Le soulèvement religieux eût été plus facile à vaincre s’il n’y avait eu que cupidité et parade. La sincérité passionnée et parfois héroïque d’une partie des prêtres et des fidèles fit la force de la résistance : et comment des âmes habituées aux terreurs du mystère n’imagineraient-elles point que tout ce qui modifie la Constitution même extérieure de l’Église risque au moins d’effleurer le dogme obscur qui réside en elle ?

Précisément parce qu’il est mystérieux on ne sait au juste jusqu’où s’étend sa sphère ; et quel drame pour ces consciences de prêtres se demandant si elles n’empiétaient pas sur le divin ! et ne recueillant, dans l’ombre où elles étaient accoutumées, que des réponses incertaines et de flottantes lueurs ! L’Assemblée s’impatiente, et le 3 janvier 1791, sur la proposition de Barnave et de Lameth, elle décide que si le lendemain les ecclésiastiques ou fonctionnaires publics n’en ont pas fini avec la formalité du serment, ils seront déchus.
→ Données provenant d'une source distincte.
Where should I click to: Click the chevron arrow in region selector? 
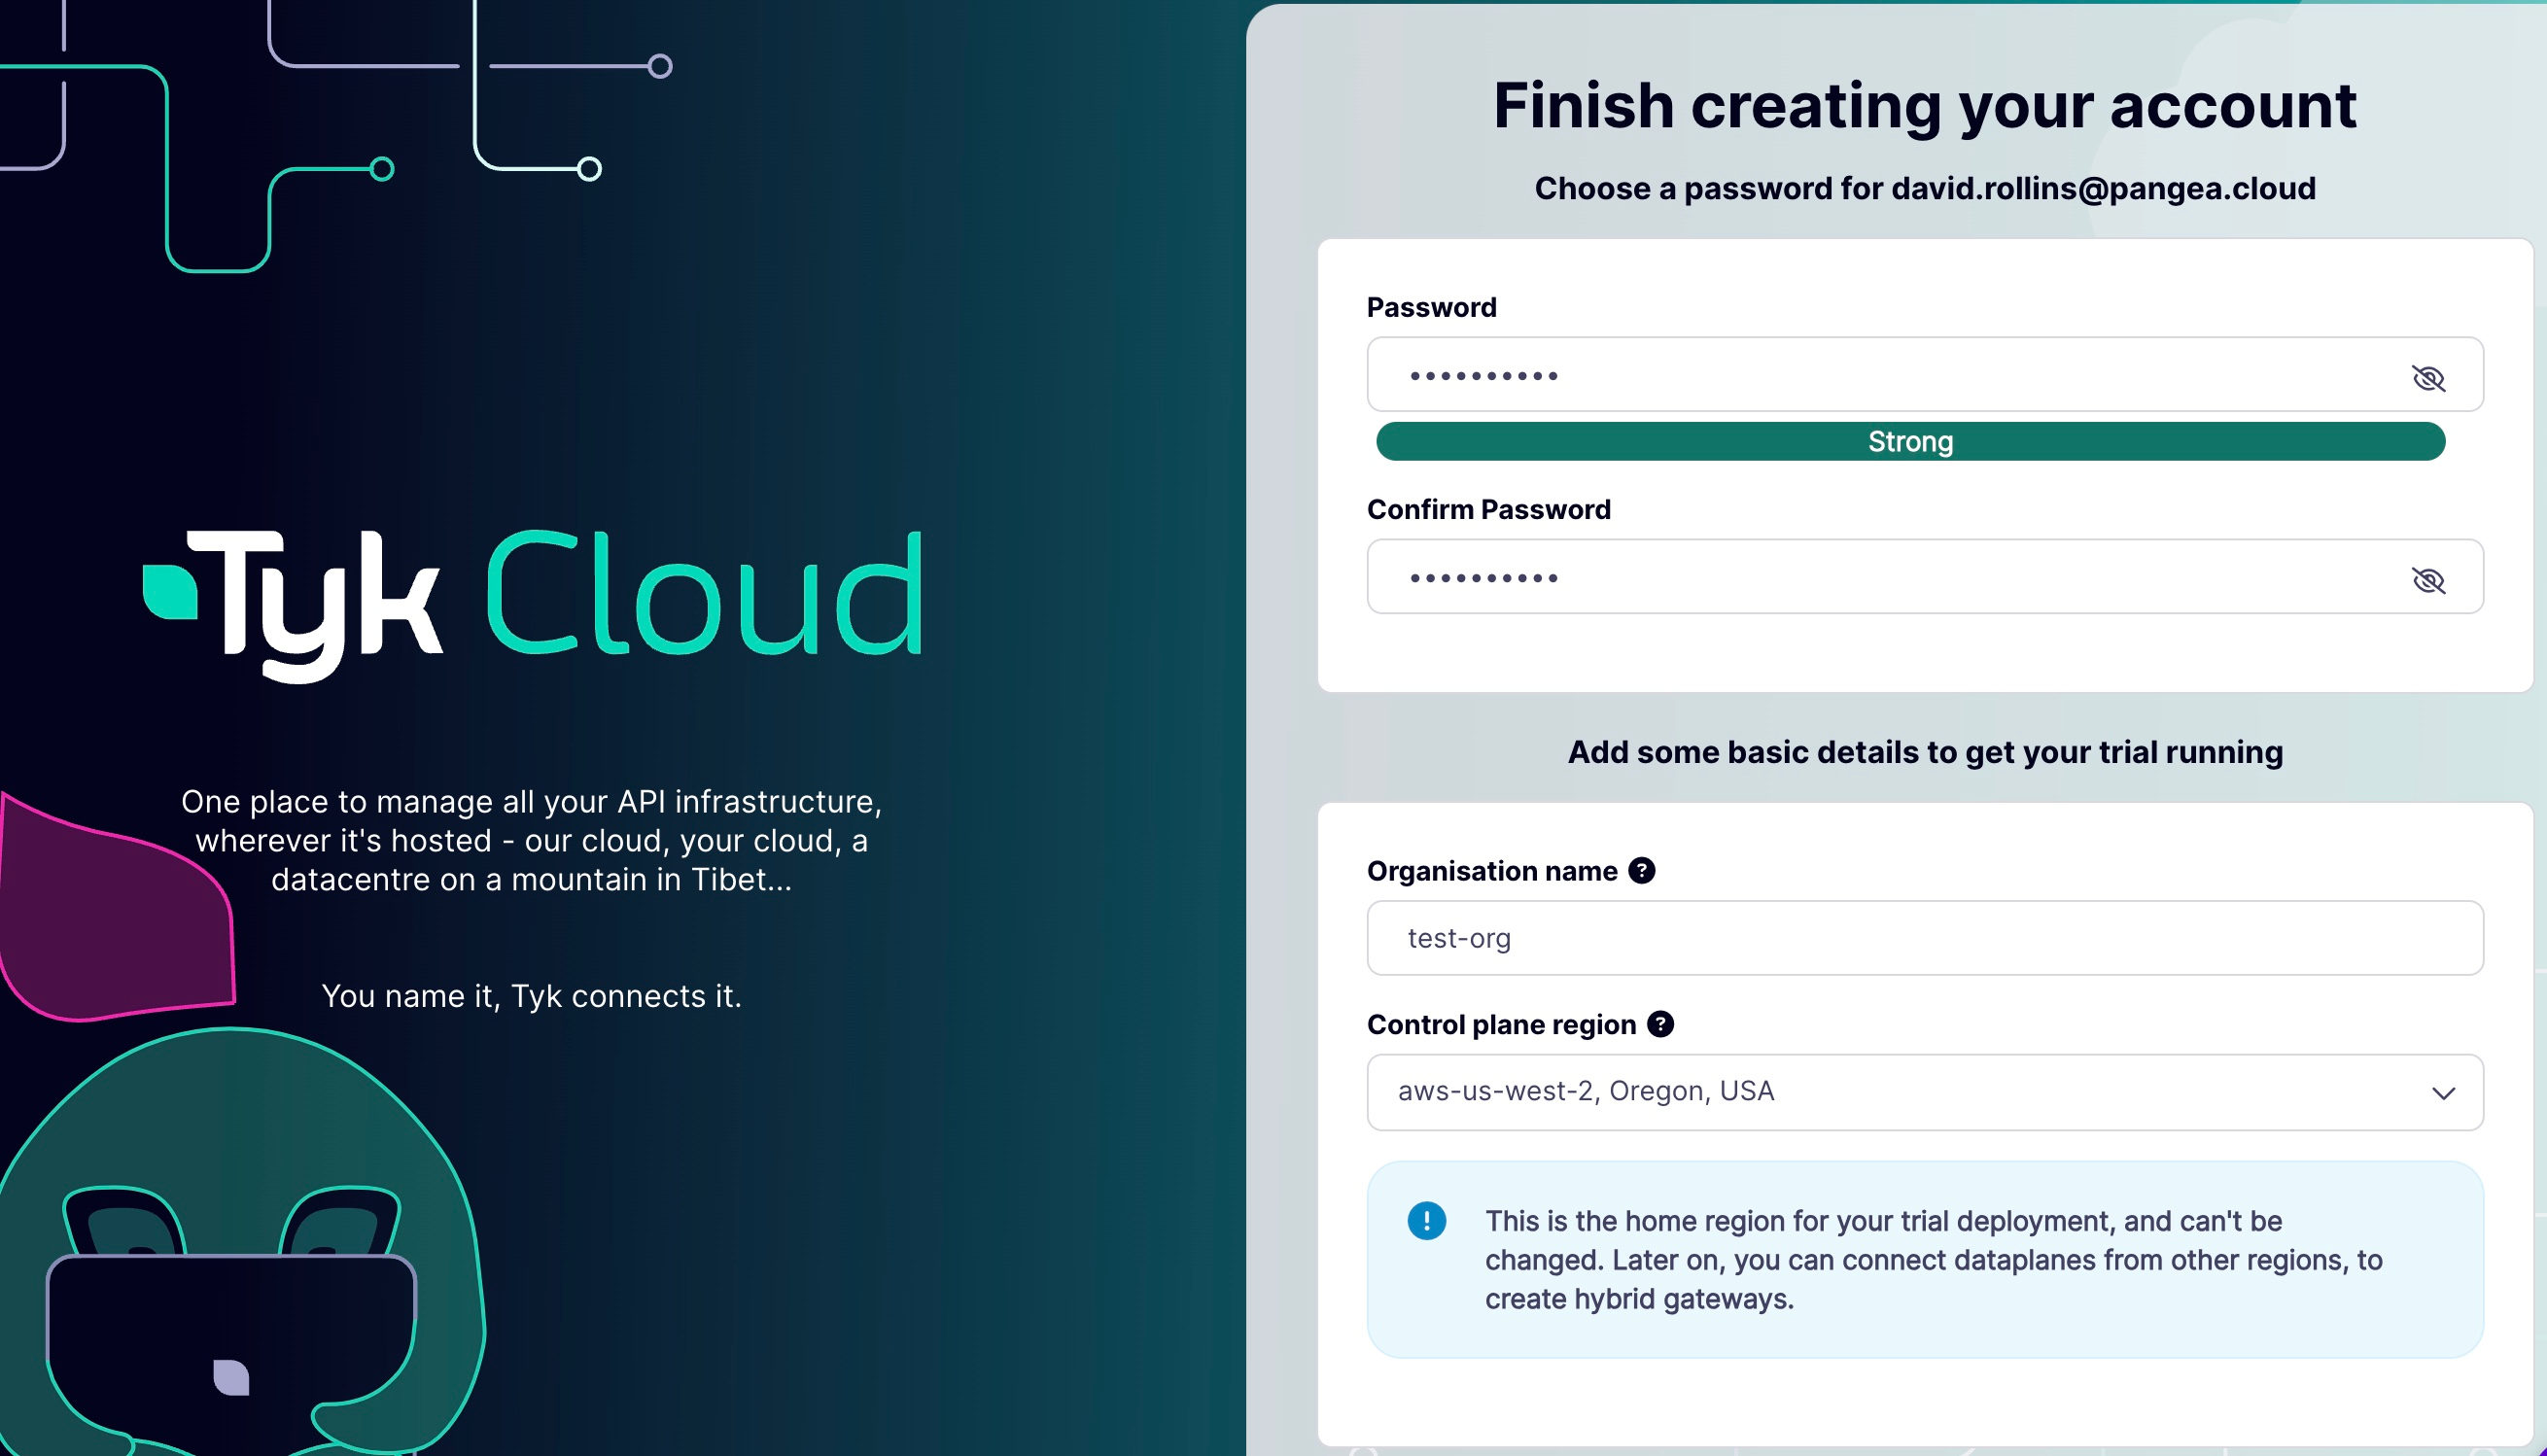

Le lendemain, vingt-trois membres de l’Assemblée, tous curés, prêtent le serment. Le 6, Barnave demande que ceux qui n’avaient pas encore juré, soient interpellés nominativement par le Président. L’évêque d’Agen monte à la tribune et déclare qu’il ne jurera pas. Leclère, curé de la Combe, député du bailliage d’Alençon, dit qu’il est enfant de l’Église catholique et qu’il ne peut jurer. Couturier, curé de Senlis, ne veut jurer qu’avec réserve. L’évêque de Poitiers dit : « Je ne veux pas déshonorer ma vieillesse en prêtant le serment. » (Voir Robinet).

L’Assemblée, irritée, décide enfin sur une nouvelle motion de Barnave, que tous ceux, évêques ou curés qui n’ont point juré soient déchus et que leurs sièges soient déclarés vacants.
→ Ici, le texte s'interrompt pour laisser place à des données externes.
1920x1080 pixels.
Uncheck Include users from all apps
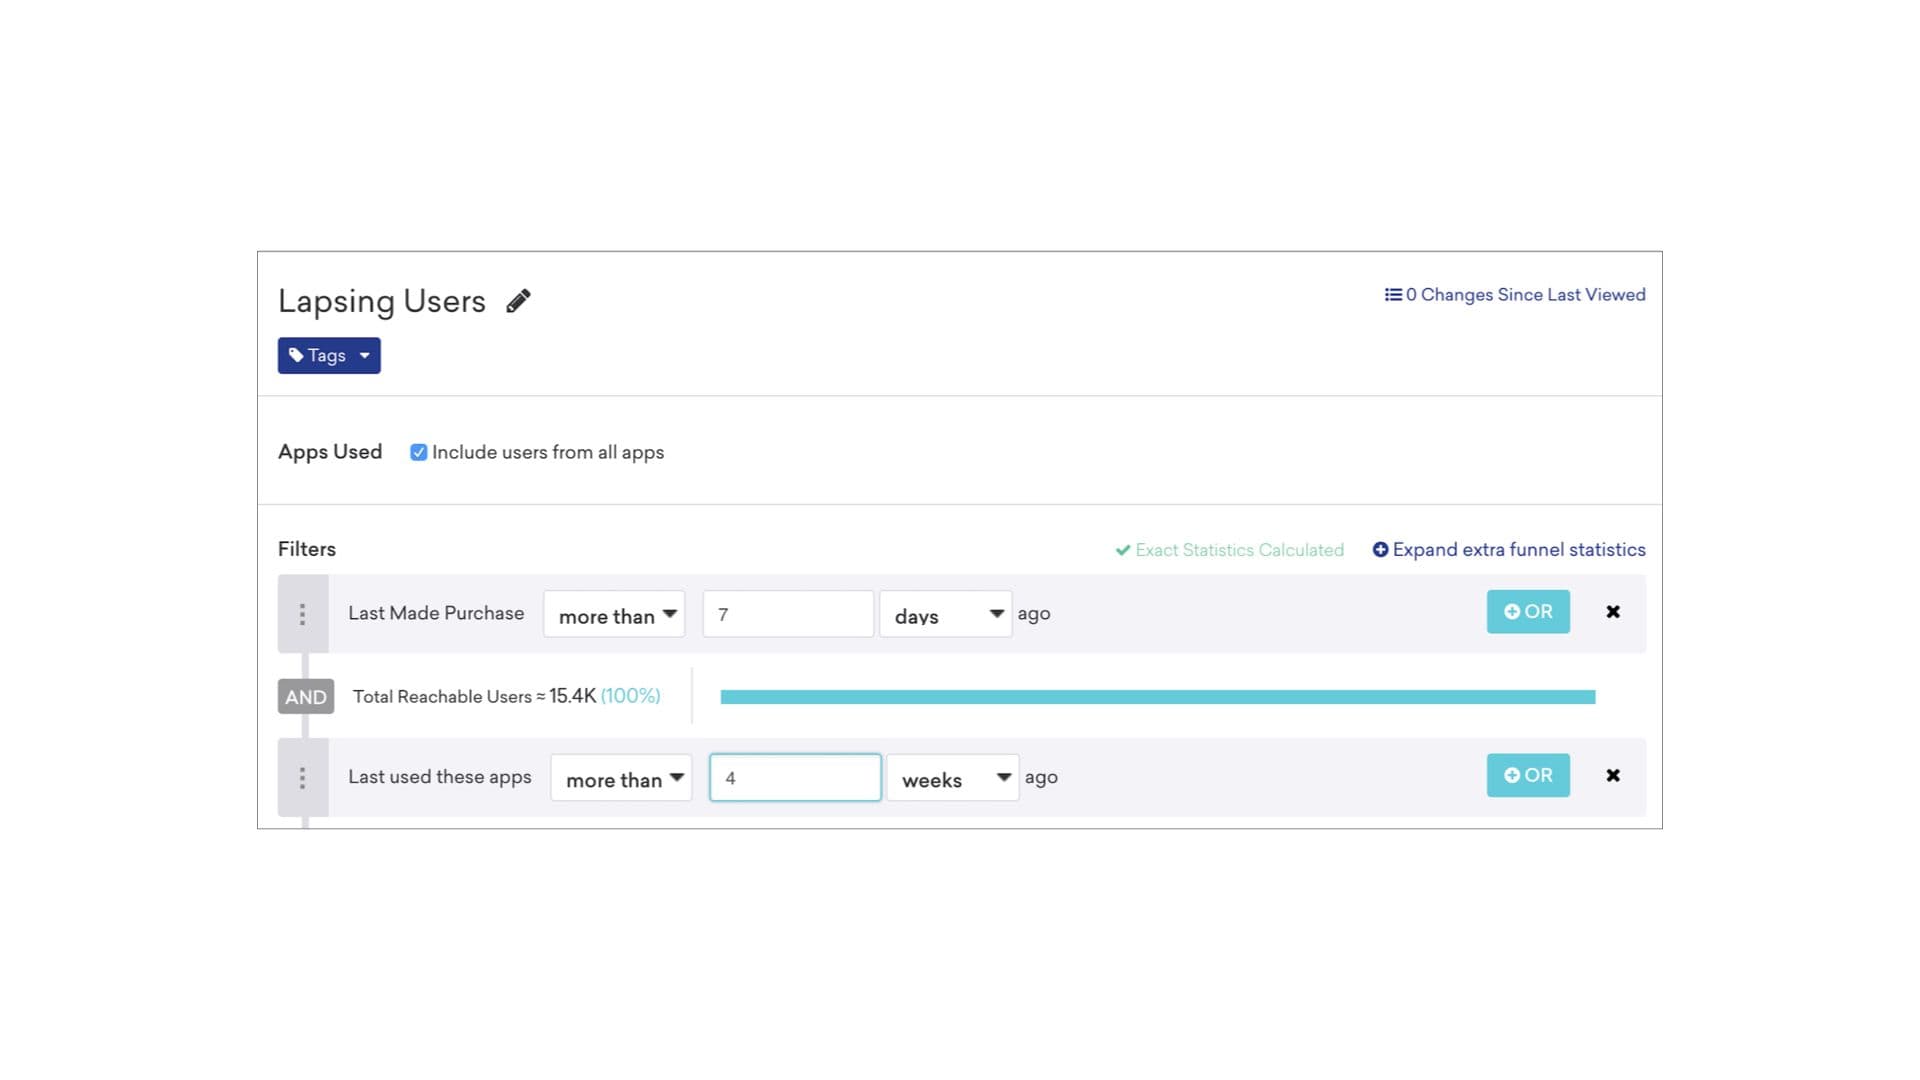[x=419, y=452]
En fait, c’était appeler du clergé, à demi réfractaire, au pays. La bataille était incertaine encore : ou même l’Assemblée pouvait espérer, à cette date, qu’elle aurait raison du mouvement. Si les élections se faisaient partout ou presque partout paisiblement, si partout il y avait des candidats constitutionnels et assermentés aux fonctions de curé ou d’évêque, la résistance des réfractaires se lasserait sans doute, et la Révolution aurait échappé au plus grand des dangers.